Le sergent-chef Sékou Souleymane Doumbia que certains de ses amis et promotionnaires appelaient ‘’Maximus’’ ou encore ‘’Lé’’ ou ‘’Lipy’’ était un valeureux soldat qui s’est battu jusqu’à perdre la vie pour la cause du Mali.
Né le 23 avril 1990 à Kati, il était le fils de feu Lieutenant Souleymane Doumbia et d’Anta Konipo. Troisième d’une fratrie de quatre garçons et de deux filles, il a fait ses études primaires entre la ville de Gao et d’Anderaboukane où son père a servi.

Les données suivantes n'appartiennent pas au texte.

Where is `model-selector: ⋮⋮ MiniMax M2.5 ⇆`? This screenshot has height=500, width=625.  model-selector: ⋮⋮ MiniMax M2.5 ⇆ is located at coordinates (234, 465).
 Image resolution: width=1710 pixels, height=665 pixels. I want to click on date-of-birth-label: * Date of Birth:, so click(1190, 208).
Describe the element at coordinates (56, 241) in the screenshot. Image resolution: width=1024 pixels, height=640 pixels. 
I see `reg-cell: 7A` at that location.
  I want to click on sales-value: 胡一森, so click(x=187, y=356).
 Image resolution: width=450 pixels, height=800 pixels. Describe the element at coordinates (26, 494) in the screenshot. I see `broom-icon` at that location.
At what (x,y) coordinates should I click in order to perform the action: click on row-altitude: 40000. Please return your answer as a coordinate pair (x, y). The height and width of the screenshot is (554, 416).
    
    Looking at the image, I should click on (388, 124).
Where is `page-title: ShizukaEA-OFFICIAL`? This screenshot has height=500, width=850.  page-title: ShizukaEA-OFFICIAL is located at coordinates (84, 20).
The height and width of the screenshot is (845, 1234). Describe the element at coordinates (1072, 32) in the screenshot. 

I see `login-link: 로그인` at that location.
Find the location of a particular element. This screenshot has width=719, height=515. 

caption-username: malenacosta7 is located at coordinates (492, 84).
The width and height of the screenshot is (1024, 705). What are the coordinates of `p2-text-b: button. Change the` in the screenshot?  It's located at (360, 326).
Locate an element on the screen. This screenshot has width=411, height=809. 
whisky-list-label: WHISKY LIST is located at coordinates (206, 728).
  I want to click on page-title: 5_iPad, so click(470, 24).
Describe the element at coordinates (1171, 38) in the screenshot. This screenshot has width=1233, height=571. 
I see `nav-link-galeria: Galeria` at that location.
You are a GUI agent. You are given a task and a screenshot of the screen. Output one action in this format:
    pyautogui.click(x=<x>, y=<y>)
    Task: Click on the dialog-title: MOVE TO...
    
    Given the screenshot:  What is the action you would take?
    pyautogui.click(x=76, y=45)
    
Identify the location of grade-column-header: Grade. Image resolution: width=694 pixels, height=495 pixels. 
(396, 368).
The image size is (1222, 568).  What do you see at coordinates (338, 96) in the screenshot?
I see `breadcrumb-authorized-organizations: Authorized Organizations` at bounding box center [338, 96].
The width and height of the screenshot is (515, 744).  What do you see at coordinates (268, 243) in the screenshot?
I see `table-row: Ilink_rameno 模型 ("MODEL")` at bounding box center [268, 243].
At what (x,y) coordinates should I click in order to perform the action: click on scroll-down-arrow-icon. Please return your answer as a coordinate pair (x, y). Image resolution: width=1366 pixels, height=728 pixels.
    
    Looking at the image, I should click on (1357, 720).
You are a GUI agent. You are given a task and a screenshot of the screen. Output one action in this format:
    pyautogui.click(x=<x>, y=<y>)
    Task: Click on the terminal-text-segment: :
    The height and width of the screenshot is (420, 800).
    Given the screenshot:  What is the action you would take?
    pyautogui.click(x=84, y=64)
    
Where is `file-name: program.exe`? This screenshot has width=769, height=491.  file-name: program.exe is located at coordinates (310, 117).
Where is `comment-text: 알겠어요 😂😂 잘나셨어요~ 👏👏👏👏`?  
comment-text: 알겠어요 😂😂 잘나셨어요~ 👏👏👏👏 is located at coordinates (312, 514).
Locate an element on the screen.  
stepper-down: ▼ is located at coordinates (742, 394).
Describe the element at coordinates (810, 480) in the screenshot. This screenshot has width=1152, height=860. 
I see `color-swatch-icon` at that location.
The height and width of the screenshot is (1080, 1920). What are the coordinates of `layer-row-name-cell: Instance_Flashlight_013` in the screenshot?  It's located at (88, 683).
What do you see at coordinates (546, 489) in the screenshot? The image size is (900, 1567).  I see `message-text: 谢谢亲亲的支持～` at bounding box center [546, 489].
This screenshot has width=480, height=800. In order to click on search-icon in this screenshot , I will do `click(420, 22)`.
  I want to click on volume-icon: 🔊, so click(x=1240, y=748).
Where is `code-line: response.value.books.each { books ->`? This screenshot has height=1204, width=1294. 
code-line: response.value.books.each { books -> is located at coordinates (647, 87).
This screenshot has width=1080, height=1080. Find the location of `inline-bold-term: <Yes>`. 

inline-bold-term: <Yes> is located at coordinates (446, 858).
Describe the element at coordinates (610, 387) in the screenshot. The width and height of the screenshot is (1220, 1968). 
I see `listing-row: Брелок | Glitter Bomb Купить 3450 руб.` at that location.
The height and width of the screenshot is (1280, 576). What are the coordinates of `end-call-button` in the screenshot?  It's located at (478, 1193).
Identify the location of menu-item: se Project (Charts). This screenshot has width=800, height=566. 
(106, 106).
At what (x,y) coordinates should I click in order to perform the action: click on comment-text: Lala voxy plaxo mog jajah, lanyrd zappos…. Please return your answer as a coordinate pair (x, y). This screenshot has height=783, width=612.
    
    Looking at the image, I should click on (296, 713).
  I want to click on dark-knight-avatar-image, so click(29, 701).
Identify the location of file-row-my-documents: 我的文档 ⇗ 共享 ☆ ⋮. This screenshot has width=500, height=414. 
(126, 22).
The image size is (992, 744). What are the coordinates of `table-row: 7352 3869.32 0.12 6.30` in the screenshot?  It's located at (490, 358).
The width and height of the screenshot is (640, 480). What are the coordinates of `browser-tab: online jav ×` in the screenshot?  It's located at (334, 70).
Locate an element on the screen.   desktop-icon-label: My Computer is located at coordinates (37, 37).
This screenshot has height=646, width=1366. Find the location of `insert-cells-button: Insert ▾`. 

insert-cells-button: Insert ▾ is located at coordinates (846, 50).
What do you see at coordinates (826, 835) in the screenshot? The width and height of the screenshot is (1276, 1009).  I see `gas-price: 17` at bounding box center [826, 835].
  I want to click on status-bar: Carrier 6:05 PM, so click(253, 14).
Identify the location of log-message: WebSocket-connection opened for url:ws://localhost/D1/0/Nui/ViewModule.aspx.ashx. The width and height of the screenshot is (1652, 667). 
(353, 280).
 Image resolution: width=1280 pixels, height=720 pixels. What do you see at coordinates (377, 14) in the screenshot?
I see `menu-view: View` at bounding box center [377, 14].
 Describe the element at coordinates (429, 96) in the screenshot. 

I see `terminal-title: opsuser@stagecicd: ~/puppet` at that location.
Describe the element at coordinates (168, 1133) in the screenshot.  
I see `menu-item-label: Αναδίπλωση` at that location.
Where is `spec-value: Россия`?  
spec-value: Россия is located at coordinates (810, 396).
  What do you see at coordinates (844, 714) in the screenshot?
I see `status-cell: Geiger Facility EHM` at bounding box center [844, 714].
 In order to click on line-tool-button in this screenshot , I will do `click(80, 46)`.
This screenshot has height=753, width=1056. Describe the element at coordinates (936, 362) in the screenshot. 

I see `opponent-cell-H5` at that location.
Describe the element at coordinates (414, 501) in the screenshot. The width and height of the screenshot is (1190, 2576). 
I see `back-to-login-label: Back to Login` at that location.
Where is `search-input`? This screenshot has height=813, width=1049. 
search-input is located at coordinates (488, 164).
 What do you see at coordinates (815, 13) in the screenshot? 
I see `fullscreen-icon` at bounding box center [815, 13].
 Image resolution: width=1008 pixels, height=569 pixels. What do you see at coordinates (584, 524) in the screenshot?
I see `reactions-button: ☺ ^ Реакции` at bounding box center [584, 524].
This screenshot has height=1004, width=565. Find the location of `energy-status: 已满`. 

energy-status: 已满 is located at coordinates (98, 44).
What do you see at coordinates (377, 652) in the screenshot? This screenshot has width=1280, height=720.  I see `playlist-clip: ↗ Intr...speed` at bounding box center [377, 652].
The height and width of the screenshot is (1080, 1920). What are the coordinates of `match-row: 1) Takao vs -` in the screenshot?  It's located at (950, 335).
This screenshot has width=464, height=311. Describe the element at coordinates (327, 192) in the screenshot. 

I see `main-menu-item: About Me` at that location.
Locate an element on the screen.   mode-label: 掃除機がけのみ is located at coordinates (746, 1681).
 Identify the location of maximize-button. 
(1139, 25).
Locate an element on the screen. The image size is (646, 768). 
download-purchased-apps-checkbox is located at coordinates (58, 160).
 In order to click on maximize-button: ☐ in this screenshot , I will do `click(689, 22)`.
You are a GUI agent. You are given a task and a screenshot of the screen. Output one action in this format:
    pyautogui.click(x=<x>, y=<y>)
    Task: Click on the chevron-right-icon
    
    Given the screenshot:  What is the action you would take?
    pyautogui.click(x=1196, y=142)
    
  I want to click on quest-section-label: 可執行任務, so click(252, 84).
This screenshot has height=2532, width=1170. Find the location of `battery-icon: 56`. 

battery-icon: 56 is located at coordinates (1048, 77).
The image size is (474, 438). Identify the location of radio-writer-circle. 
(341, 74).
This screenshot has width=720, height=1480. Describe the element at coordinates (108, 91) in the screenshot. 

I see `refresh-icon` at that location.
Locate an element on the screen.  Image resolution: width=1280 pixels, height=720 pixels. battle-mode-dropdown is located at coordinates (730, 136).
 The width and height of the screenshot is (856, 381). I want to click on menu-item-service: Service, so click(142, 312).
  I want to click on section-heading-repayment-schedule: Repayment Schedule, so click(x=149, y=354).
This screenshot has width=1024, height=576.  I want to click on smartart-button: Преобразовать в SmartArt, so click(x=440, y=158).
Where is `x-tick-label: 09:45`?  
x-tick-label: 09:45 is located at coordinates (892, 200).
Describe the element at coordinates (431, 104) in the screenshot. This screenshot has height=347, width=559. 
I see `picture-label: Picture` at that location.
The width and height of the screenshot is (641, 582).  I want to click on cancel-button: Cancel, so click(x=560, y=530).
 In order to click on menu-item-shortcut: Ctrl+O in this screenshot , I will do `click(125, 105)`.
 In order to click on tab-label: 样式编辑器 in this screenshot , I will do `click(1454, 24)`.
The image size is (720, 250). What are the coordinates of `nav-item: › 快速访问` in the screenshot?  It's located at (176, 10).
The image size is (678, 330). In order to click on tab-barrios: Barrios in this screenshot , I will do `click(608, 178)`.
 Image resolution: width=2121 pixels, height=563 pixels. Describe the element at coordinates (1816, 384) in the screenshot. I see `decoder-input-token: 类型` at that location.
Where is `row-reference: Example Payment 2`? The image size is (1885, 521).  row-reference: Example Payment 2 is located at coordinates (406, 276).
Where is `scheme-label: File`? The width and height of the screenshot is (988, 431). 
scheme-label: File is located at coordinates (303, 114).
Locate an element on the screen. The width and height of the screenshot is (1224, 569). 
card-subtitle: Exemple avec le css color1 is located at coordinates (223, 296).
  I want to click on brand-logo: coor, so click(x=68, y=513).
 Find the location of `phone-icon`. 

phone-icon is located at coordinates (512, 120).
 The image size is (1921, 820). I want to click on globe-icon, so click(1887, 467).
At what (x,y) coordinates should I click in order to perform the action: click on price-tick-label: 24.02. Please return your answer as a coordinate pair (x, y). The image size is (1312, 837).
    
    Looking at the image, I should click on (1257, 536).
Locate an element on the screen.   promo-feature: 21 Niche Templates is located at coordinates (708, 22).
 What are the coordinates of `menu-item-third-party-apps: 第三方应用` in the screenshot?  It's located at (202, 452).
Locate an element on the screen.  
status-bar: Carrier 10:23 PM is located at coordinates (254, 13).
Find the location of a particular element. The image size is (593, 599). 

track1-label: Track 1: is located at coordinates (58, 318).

Après l’obtention de son Certificat d’Etudes Primaires(CEP) en 2001, il continua ses études entre Ségou et Sikasso. Il obtient son Diplôme d’Études Fondamentales (DEF) en 2004 et passe son baccalauréat en 2007 au Lycée Yana Maïga de Gao.
Ensuite, il débarque à Bamako pour ses études supérieures. Mais après l’obtention de son Diplôme d’Etudes Universitaires Générales (DEUG 1), mordu par le métier des armes, il passe le concours d’entrée à l’École des sous-officiers de Banankoro (ESO) en 2009. De cette école, il est sorti en 2011 comme 3ème de la 5ème promotion avec un brevet de parachutiste obtenu au 33ème régiment des commandos parachutistes.
Un jeune soldat qui maitrisait le Nord- Après sa formation, il fut affecté à Kidal pour servir le Mali. Quelques mois après, se déclenche la crise du Nord où il participe à tous les affrontements. Des affrontements lors desquels, il s’est fait remarquer par ses actes de bravoure. En plus de Kidal, il a servi dans d’autres localités, ce qui lui a donné une bonne connaissance du Nord en plus des années qu’il a passées lors de son enfance.
Après la chute du Nord entre les mains des groupes armés, le sergent-chef Sékou Souleymane Doumbia mettra plus de trois semaines pour sortir de Kidal. Une zone qu’il maitrise bien en se fondant dans la population pour ne pas se faire prendre par l’ennemi.
Cependant, après l’opération Serval qui a permis de chasser les djihadistes et les terroristes qui occupaient le Nord, il y retourne à nouveau en avril 2013 avec plus de détermination. Mieux, il participe à tous les combats. Plusieurs de ses frères d’armes sont tombés devant lui et il a promis de continuer les combats pour que leur mort ne soit pas vaine.
« Je ne me ferai pas raconter cette guerre, cette fois-ci on y mettra fin ». C’est la dernière phrase que le sergent-chef Sékou Souleymane Doumbia a prononcée devant ses proches avant de se rendre sur le théâtre des opérations à Kidal où les rebelles du MNLA et leurs alliés islamistes avaient profité de la visite du Premier ministre Moussa Mara pour relancer les hostilités.
Le mercredi 21 mai 2014, il faisait partie des militaires qui ont lancé l’assaut pour récupérer la ville de Kidal des mains des rebelles. Au bout de quelques heures de combat, ils avaient réussi à reprendre le contrôle du Gouvernorat de Kidal avant que les rebelles Touaregs ne demandent le cessez-le-feu. Mais quelques temps après, ils seront pris par surprise par ces mêmes rebelles qui ont reçu des renforts en nombre.
Et c’est lors de ces affrontements que le sergent-chef Sékou Souleymane Doumbia va être atteint par une balle à la tête. Transporté difficilement à l’hôpital régional de Gao, il succombe à ses blessures. Ses promotionnaires retiennent de lui, le personnage d’un soldat brave, le meilleur tireur de leur génération.
Le général Kéba Sangaré, ex-directeur de l’ESO à l’époque Lieutenant-colonel avait témoigné : « Deux jours avant les affrontements de Kidal, le sergent-chef Sékou Souleymane Doumbia m’a appelé. Pendant toute la phase de la formation, il s’est fait remarquer par sa combativité, sa discipline. C’était l’un des meilleurs tireurs sortis de cette école ».
Promu au grade de sergent-chef le 22 septembre 2013, il avait porté ce nouveau grade à partir du 1er janvier 2014 avant de se rendre au Nord du pays où il était toujours affecté, car il n’a jamais voulu quitter le septentrion du Mali.
Tombé au champ d’honneur, le mérite de ce brave militaire a été reconnu à titre posthume par la Nation. En plus de la décoration de la Médaille commémorative de campagne et de la Croix de la valeur militaire, il a été choisi comme parrain de la 11ème promotion de l’École des sous-officiers d’active de Banankoro (ESO), sortie en 2017.